Al-Shitan indicated that after canceling (other clients) in the law, a phrase is placed that the grace period is two years and the payment is within five years, provided that the law deals with the inability to benefit from it for those who are obligated to pay from it, stressing that this law will be implemented regarding the project owner and those affected, and during it the compound interest and murabaha will be given to local banks. The Islamic financing does not exceed 1%, provided that the government bears 80% of it.

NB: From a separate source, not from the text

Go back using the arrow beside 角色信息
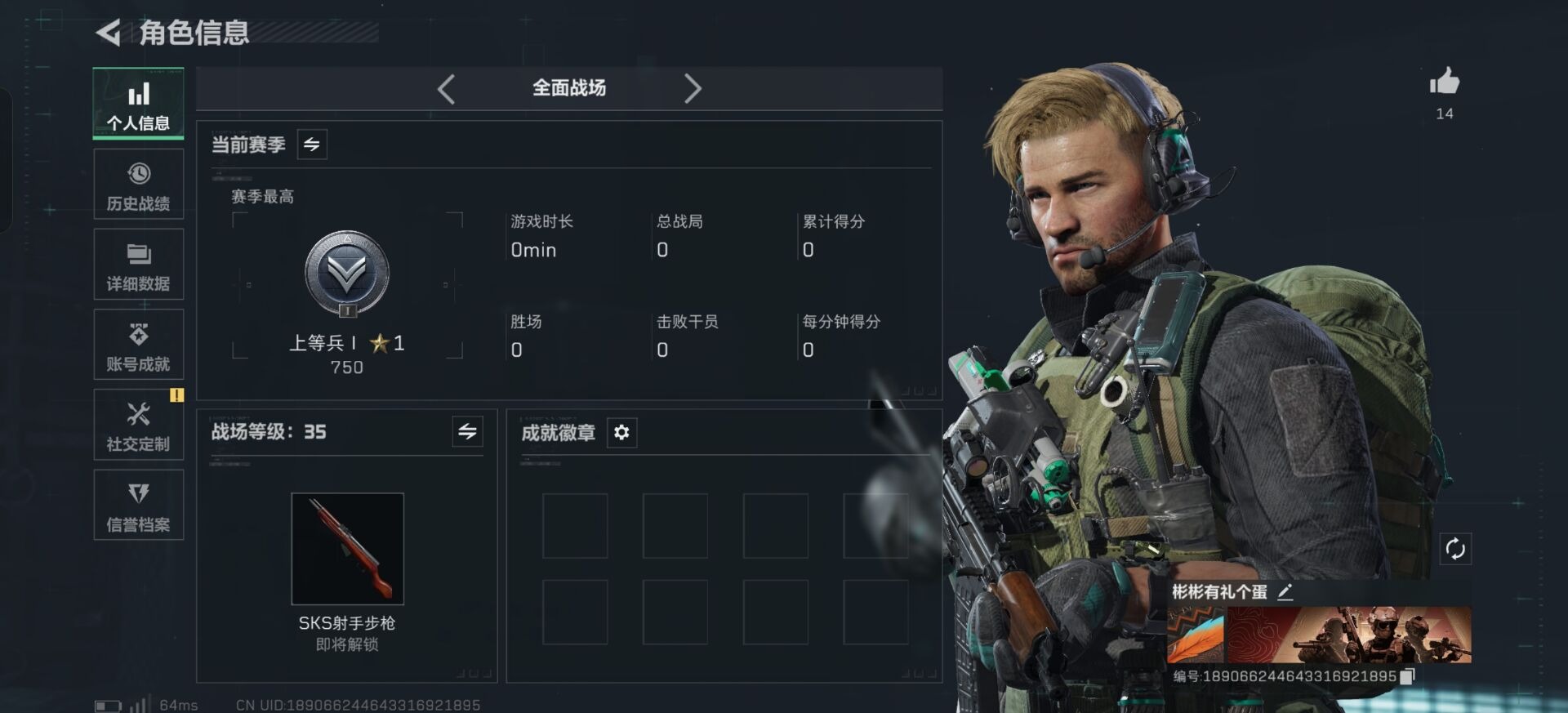The width and height of the screenshot is (1568, 713). coord(109,33)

For his part, Representative Adnan Abdel Samad said that it is good for general consensus to be reached regarding the law after the amendments mentioned by the minister, and I ask MPs who have amendments to be satisfied with what the Minister of Finance prefers, especially since the important amendment has been agreed upon, stressing the need to amend the explanatory memorandum of the law to include The amendment mentioned by the minister that everyone was demanding.
A number of deputies emphasized the importance of the financial security law after deleting the text of “other clients” to be limited to owners of small and medium enterprises only and reducing the investment ceiling to 500 million dinars, while others saw the futility of the law and demanded support for small and medium enterprises through their own fund.
For her part, the Head of the Finance Committee, MP Safaa Al-Hashem, indicated that the Council agreed to amend the law’s title to the Small and Medium Enterprises Support Law, and to amend the abolition of (other clients) and define the concept of those affected by “those who were working efficiently and had national workers and their activities were damaged by the Corona virus.”